■ **PAGE EXCERPT**
+++
I take a solo jaunt to Pigneto, which has become known as the Brooklyn of Rome. Formerly a rough-around-the-edges working-class neighbourhood, Pigneto has now added plenty of hip to the grittiness. A pedestrian-only stretch of Via del Pigneto (christened the isola pedonale) is packed with cafés, bars and restaurants. I browse vinyl at Radiation Records, drink craft beer at Birra + and have cacio e pepe for lunch on the idyllic garden terrace at Necci dal 1924, where maverick writer and filmmaker Pier Paolo Pasolini used to hang out.
Bug and I head off to Garbatella together for a father/daughter day. We walk aimlessly – and happily – on an overcast Wednesday, ducking in and out of the lotti (clusters o f apartments built around internal courtyards), checking out the mural of the neighbourhood’s namesake, Clementina “Garbatella” Eusebi, and stopping for lunch at Bar Foschi, which looks like it’s frozen in 1956, the year it opened. It’s one of my favourite days of the trip as my daughter and I move at a slower pace while soaking up the ambience. The Italians have a word for it – passeggiata – which means to walk for sheer pleasure, without any particular destination or purpose.
+++
Answer these questions from the excerpt on Pigneto and Garbatella:
1. What is the pedestrian-only stretch of Via del Pigneto called?
2. Where is the cacio e pepe eaten for lunch?
3. In what year did Bar Foschi open?
The listing after this is separate material with no connection to the text.

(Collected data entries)
+++
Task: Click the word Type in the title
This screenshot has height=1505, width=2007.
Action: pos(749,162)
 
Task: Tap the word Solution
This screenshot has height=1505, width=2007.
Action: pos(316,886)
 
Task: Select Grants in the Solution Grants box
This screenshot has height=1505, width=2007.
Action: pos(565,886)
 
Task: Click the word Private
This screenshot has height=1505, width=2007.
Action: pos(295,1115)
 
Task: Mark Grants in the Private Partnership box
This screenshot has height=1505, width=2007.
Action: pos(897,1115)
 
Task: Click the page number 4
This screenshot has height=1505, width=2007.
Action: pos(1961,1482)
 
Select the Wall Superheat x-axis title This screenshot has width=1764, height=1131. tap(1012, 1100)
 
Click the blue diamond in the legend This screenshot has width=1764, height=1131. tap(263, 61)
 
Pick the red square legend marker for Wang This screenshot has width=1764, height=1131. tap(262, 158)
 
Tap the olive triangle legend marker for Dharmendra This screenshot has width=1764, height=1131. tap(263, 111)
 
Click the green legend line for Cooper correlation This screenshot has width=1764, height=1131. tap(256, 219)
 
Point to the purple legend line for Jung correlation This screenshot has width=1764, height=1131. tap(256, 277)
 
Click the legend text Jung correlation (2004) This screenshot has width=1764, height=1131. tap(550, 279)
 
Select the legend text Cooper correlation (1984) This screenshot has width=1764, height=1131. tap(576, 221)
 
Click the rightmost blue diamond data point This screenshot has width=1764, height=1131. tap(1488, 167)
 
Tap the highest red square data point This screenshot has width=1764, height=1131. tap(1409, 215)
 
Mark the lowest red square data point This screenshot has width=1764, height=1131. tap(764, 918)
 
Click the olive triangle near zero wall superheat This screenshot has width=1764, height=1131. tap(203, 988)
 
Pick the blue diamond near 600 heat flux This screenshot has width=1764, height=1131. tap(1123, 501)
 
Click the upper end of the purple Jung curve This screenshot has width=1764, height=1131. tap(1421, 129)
+++
■ **WRITTEN ANSWER**
1. The isola pedonale.
2. On the garden terrace at Necci dal 1924.
3. 1956.